On February 23, 1893, several students at the University of North Carolina at Chapel Hill began the school’s first newspaper, the Tar Heel. The UNC Athletic Association edited the original paper as students were required to supplement the paper by paying 5 cents an issue.
At the outset, the Tar Heel was published once a week as a four-page newspaper. However, in the 1920s the student-led newspaper announced changes and adapted its publication methods. On June 5, 1920, Thomas Wolfe, editor of the newspaper, disclosed that the paper would soon become a bi-weekly newspaper. The editors of the Tar Heel, however, adapted to readership demand, and in 1929 the newspaper became a daily publication (Tuesday to Sunday).
Additional changes occurred at the UNC newspaper in the late 1920s and 1930s. The Tar Heel was changed to the Daily Tar Heel after the editors of the White and Blue, a student newspaper competitor, merged with the Tar Heel. The staff of the White and Blue objected to the Tar Heel’s almost exclusive news coverage of sporting events and fraternity exploits. However, after the editors of the Tar Heel expanded coverage across a broader range of topics, the White and Blue editors moved to the now Daily Tar Heel. According to Wiley J. Williams, the Daily Tar Heel “soon established itself as one of the finest college newspapers in the nation” (Encyclopedia of N.C., p. 324).
In the late 1960s, UNC students argued that required student fees for the publication of the Daily Tar Heel abridged their constitutional rights to free press. Nine students formed the Committee for a Free Press proposing that the newspaper become a free publication. In 1974, the U.S. District Court ruled in favor of required fees, and the U.S. Supreme Court refused to hear the case in 1976 upholding the constitutionality of the student fees. In 1993, the Daily Tar Heel’s centennial year, the newspaper became an independent media outlet, operating primarily through advertising.

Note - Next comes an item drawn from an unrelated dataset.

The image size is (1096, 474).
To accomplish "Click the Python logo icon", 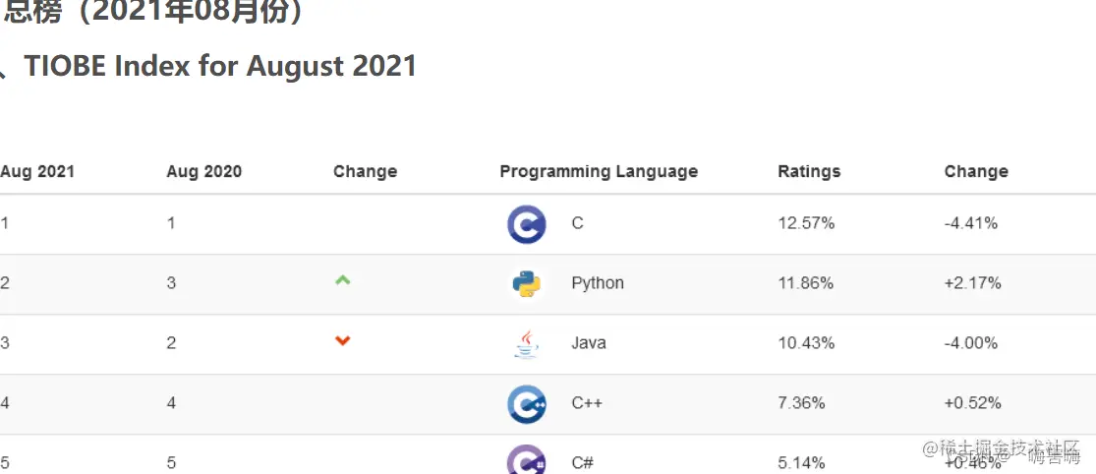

In 1994, the UNC-based newspaper started its online publication, and in 2009, the Daily Tar Heel moved its office off the main school campus to 151 E. Rosemary Street. According to Wiley J. Williams, “One of the Daily Tar Heel’s proudest legacies is the memorable careers of many of its editors and writers through the years” (Encyclopedia of N.C., p. 324). Some of the most notable editors include Frank Porter Graham, a future UNC president; Orville B. Campbell, publisher of the Chapel Hill Weekly; Thomas Wolfe, a renowned novelist; Jonathan Daniels, editor of the Raleigh News and Observer; and Jeff MacNelly, a cartoonist and creator of the comic strip Shoe.